--- Begin MATERIALS PROVIDED ---

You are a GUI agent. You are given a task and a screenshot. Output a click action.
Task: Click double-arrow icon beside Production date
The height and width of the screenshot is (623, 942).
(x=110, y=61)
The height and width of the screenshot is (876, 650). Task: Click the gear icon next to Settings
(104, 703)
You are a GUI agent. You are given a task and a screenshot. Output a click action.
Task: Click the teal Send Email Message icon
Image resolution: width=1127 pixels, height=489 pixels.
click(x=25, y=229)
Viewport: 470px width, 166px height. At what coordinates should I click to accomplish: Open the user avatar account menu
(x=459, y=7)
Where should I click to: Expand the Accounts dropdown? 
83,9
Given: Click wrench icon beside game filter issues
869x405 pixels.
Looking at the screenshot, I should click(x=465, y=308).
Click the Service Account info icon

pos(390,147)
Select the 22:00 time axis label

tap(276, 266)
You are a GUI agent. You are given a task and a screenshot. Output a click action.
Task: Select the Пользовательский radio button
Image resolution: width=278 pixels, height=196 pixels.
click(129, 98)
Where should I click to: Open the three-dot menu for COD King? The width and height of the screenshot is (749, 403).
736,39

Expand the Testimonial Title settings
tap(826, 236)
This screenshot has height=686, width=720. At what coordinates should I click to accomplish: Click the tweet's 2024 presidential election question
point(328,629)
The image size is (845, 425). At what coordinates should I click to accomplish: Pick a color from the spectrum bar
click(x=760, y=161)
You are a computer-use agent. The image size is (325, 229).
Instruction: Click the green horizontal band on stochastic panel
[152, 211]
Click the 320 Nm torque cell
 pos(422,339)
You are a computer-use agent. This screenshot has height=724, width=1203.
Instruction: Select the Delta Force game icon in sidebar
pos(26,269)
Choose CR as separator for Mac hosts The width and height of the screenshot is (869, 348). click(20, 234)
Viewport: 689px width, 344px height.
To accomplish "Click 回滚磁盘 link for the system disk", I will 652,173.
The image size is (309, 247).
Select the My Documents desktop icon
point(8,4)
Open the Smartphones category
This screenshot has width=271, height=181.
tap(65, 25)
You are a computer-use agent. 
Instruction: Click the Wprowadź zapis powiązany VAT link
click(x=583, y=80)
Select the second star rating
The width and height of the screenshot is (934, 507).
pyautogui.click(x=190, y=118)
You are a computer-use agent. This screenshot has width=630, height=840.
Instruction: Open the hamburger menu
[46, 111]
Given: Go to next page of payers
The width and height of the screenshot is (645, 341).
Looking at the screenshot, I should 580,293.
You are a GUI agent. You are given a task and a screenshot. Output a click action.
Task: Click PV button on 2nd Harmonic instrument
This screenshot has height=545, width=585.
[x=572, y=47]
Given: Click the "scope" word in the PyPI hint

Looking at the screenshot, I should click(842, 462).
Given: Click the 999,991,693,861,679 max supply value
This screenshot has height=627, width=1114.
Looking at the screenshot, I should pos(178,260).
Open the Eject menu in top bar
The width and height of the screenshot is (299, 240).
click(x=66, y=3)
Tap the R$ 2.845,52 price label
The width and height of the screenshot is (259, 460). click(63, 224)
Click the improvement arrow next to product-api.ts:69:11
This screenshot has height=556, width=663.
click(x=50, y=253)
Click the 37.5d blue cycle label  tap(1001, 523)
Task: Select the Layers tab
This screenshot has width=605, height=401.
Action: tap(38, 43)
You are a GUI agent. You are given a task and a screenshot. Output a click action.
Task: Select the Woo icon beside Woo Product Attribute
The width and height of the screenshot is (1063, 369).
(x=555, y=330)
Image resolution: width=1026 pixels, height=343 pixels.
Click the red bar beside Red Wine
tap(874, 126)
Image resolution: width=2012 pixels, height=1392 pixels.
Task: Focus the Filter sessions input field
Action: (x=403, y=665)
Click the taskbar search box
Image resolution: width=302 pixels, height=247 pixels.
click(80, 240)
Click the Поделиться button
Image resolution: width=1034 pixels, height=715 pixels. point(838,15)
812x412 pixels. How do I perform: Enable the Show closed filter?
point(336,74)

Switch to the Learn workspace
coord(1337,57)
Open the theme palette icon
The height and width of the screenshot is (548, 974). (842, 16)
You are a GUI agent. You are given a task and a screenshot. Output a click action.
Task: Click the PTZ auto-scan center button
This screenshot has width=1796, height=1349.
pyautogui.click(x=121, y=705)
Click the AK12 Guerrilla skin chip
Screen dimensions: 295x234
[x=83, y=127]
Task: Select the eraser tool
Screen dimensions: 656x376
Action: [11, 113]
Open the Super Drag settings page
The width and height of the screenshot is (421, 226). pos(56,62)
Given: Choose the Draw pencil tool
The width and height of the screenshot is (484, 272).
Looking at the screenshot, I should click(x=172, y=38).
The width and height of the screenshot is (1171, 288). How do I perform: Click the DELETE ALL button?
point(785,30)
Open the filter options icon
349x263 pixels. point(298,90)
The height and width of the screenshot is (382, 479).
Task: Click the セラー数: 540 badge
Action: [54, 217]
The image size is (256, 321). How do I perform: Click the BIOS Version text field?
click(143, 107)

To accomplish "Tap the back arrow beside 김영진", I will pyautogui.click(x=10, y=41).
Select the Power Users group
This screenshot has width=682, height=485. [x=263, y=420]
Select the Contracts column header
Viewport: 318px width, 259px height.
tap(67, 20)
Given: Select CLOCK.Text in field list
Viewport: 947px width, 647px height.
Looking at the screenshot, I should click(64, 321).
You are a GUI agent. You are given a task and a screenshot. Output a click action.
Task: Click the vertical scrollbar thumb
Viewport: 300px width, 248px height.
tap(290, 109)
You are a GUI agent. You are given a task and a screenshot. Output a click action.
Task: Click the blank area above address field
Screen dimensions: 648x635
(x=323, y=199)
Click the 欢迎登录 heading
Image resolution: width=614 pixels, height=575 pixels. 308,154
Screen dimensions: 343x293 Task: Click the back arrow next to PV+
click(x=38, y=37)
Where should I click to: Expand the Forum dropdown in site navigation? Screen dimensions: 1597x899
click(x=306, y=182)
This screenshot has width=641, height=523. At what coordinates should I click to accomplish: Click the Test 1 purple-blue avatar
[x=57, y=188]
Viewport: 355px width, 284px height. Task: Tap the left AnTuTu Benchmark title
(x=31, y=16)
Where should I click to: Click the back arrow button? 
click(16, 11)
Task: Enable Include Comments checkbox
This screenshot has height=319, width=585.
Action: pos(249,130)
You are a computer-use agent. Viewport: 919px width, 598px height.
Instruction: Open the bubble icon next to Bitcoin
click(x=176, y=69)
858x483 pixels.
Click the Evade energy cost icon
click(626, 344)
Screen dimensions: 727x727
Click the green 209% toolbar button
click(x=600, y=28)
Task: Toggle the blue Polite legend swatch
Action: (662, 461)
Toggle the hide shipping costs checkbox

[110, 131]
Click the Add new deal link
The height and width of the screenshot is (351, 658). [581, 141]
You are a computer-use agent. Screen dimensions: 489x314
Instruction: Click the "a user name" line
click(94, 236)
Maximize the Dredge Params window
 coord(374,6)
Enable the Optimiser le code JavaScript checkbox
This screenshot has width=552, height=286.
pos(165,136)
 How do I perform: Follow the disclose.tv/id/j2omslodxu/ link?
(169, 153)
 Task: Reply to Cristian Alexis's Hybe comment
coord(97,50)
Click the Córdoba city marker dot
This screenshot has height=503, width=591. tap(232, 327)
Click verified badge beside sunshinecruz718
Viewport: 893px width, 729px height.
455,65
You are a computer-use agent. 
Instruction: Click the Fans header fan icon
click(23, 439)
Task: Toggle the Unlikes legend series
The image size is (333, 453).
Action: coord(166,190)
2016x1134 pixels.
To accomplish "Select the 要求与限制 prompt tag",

--- End MATERIALS PROVIDED ---

STATED PROBLEM: Format every line of the items above as a numbered list, leaving out the blank lines.

REPLY:
1. You are a GUI agent. You are given a task and a screenshot. Output a click action.
2. Task: Click double-arrow icon beside Production date
3. The height and width of the screenshot is (623, 942).
4. (x=110, y=61)
5. The height and width of the screenshot is (876, 650). Task: Click the gear icon next to Settings
6. (104, 703)
7. You are a GUI agent. You are given a task and a screenshot. Output a click action.
8. Task: Click the teal Send Email Message icon
9. Image resolution: width=1127 pixels, height=489 pixels.
10. click(x=25, y=229)
11. Viewport: 470px width, 166px height. At what coordinates should I click to accomplish: Open the user avatar account menu
12. (x=459, y=7)
13. Where should I click to: Expand the Accounts dropdown? 
14. 83,9
15. Given: Click wrench icon beside game filter issues
16. 869x405 pixels.
17. Looking at the screenshot, I should click(x=465, y=308).
18. Click the Service Account info icon
19. pos(390,147)
20. Select the 22:00 time axis label
21. tap(276, 266)
22. You are a GUI agent. You are given a task and a screenshot. Output a click action.
23. Task: Select the Пользовательский radio button
24. Image resolution: width=278 pixels, height=196 pixels.
25. click(129, 98)
26. Where should I click to: Open the three-dot menu for COD King? The width and height of the screenshot is (749, 403).
27. 736,39
28. Expand the Testimonial Title settings
29. tap(826, 236)
30. This screenshot has height=686, width=720. At what coordinates should I click to accomplish: Click the tweet's 2024 presidential election question
31. point(328,629)
32. The image size is (845, 425). At what coordinates should I click to accomplish: Pick a color from the spectrum bar
33. click(x=760, y=161)
34. You are a computer-use agent. The image size is (325, 229).
35. Instruction: Click the green horizontal band on stochastic panel
36. [152, 211]
37. Click the 320 Nm torque cell
38.  pos(422,339)
39. You are a computer-use agent. This screenshot has height=724, width=1203.
40. Instruction: Select the Delta Force game icon in sidebar
41. pos(26,269)
42. Choose CR as separator for Mac hosts The width and height of the screenshot is (869, 348). click(20, 234)
43. Viewport: 689px width, 344px height.
44. To accomplish "Click 回滚磁盘 link for the system disk", I will 652,173.
45. The image size is (309, 247).
46. Select the My Documents desktop icon
47. point(8,4)
48. Open the Smartphones category
49. This screenshot has width=271, height=181.
50. tap(65, 25)
51. You are a computer-use agent. 
52. Instruction: Click the Wprowadź zapis powiązany VAT link
53. click(x=583, y=80)
54. Select the second star rating
55. The width and height of the screenshot is (934, 507).
56. pyautogui.click(x=190, y=118)
57. You are a computer-use agent. This screenshot has width=630, height=840.
58. Instruction: Open the hamburger menu
59. [46, 111]
60. Given: Go to next page of payers
61. The width and height of the screenshot is (645, 341).
62. Looking at the screenshot, I should 580,293.
63. You are a GUI agent. You are given a task and a screenshot. Output a click action.
64. Task: Click PV button on 2nd Harmonic instrument
65. This screenshot has height=545, width=585.
66. [x=572, y=47]
67. Given: Click the "scope" word in the PyPI hint
68. Looking at the screenshot, I should click(842, 462).
69. Given: Click the 999,991,693,861,679 max supply value
70. This screenshot has height=627, width=1114.
71. Looking at the screenshot, I should pos(178,260).
72. Open the Eject menu in top bar
73. The width and height of the screenshot is (299, 240).
74. click(x=66, y=3)
75. Tap the R$ 2.845,52 price label
76. The width and height of the screenshot is (259, 460). click(63, 224)
77. Click the improvement arrow next to product-api.ts:69:11
78. This screenshot has height=556, width=663.
79. click(x=50, y=253)
80. Click the 37.5d blue cycle label  tap(1001, 523)
81. Task: Select the Layers tab
82. This screenshot has width=605, height=401.
83. Action: tap(38, 43)
84. You are a GUI agent. You are given a task and a screenshot. Output a click action.
85. Task: Select the Woo icon beside Woo Product Attribute
86. The width and height of the screenshot is (1063, 369).
87. (x=555, y=330)
88. Image resolution: width=1026 pixels, height=343 pixels.
89. Click the red bar beside Red Wine
90. tap(874, 126)
91. Image resolution: width=2012 pixels, height=1392 pixels.
92. Task: Focus the Filter sessions input field
93. Action: (x=403, y=665)
94. Click the taskbar search box
95. Image resolution: width=302 pixels, height=247 pixels.
96. click(80, 240)
97. Click the Поделиться button
98. Image resolution: width=1034 pixels, height=715 pixels. point(838,15)
99. 812x412 pixels. How do I perform: Enable the Show closed filter?
100. point(336,74)
101. Switch to the Learn workspace
102. coord(1337,57)
103. Open the theme palette icon
104. The height and width of the screenshot is (548, 974). (842, 16)
105. You are a GUI agent. You are given a task and a screenshot. Output a click action.
106. Task: Click the PTZ auto-scan center button
107. This screenshot has width=1796, height=1349.
108. pyautogui.click(x=121, y=705)
109. Click the AK12 Guerrilla skin chip
110. Screen dimensions: 295x234
111. [x=83, y=127]
112. Task: Select the eraser tool
113. Screen dimensions: 656x376
114. Action: [11, 113]
115. Open the Super Drag settings page
116. The width and height of the screenshot is (421, 226). pos(56,62)
117. Given: Choose the Draw pencil tool
118. The width and height of the screenshot is (484, 272).
119. Looking at the screenshot, I should click(x=172, y=38).
120. The width and height of the screenshot is (1171, 288). How do I perform: Click the DELETE ALL button?
121. point(785,30)
122. Open the filter options icon
123. 349x263 pixels. point(298,90)
124. The height and width of the screenshot is (382, 479).
125. Task: Click the セラー数: 540 badge
126. Action: [54, 217]
127. The image size is (256, 321). How do I perform: Click the BIOS Version text field?
128. click(143, 107)
129. To accomplish "Tap the back arrow beside 김영진", I will pyautogui.click(x=10, y=41).
130. Select the Power Users group
131. This screenshot has width=682, height=485. [x=263, y=420]
132. Select the Contracts column header
133. Viewport: 318px width, 259px height.
134. tap(67, 20)
135. Given: Select CLOCK.Text in field list
136. Viewport: 947px width, 647px height.
137. Looking at the screenshot, I should click(64, 321).
138. You are a GUI agent. You are given a task and a screenshot. Output a click action.
139. Task: Click the vertical scrollbar thumb
140. Viewport: 300px width, 248px height.
141. tap(290, 109)
142. You are a GUI agent. You are given a task and a screenshot. Output a click action.
143. Task: Click the blank area above address field
144. Screen dimensions: 648x635
145. (x=323, y=199)
146. Click the 欢迎登录 heading
147. Image resolution: width=614 pixels, height=575 pixels. 308,154
148. Screen dimensions: 343x293 Task: Click the back arrow next to PV+
149. click(x=38, y=37)
150. Where should I click to: Expand the Forum dropdown in site navigation? Screen dimensions: 1597x899
151. click(x=306, y=182)
152. This screenshot has width=641, height=523. At what coordinates should I click to accomplish: Click the Test 1 purple-blue avatar
153. [x=57, y=188]
154. Viewport: 355px width, 284px height. Task: Tap the left AnTuTu Benchmark title
155. (x=31, y=16)
156. Where should I click to: Click the back arrow button? 
157. click(16, 11)
158. Task: Enable Include Comments checkbox
159. This screenshot has height=319, width=585.
160. Action: pos(249,130)
161. You are a computer-use agent. Viewport: 919px width, 598px height.
162. Instruction: Open the bubble icon next to Bitcoin
163. click(x=176, y=69)
164. 858x483 pixels.
165. Click the Evade energy cost icon
166. click(626, 344)
167. Screen dimensions: 727x727
168. Click the green 209% toolbar button
169. click(x=600, y=28)
170. Task: Toggle the blue Polite legend swatch
171. Action: (662, 461)
172. Toggle the hide shipping costs checkbox
173. [110, 131]
174. Click the Add new deal link
175. The height and width of the screenshot is (351, 658). [581, 141]
176. You are a computer-use agent. Screen dimensions: 489x314
177. Instruction: Click the "a user name" line
178. click(94, 236)
179. Maximize the Dredge Params window
180.  coord(374,6)
181. Enable the Optimiser le code JavaScript checkbox
182. This screenshot has width=552, height=286.
183. pos(165,136)
184.  How do I perform: Follow the disclose.tv/id/j2omslodxu/ link?
185. (169, 153)
186.  Task: Reply to Cristian Alexis's Hybe comment
187. coord(97,50)
188. Click the Córdoba city marker dot
189. This screenshot has height=503, width=591. tap(232, 327)
190. Click verified badge beside sunshinecruz718
191. Viewport: 893px width, 729px height.
192. 455,65
193. You are a computer-use agent. 
194. Instruction: Click the Fans header fan icon
195. click(23, 439)
196. Task: Toggle the Unlikes legend series
197. The image size is (333, 453).
198. Action: coord(166,190)
199. 2016x1134 pixels.
200. To accomplish "Select the 要求与限制 prompt tag",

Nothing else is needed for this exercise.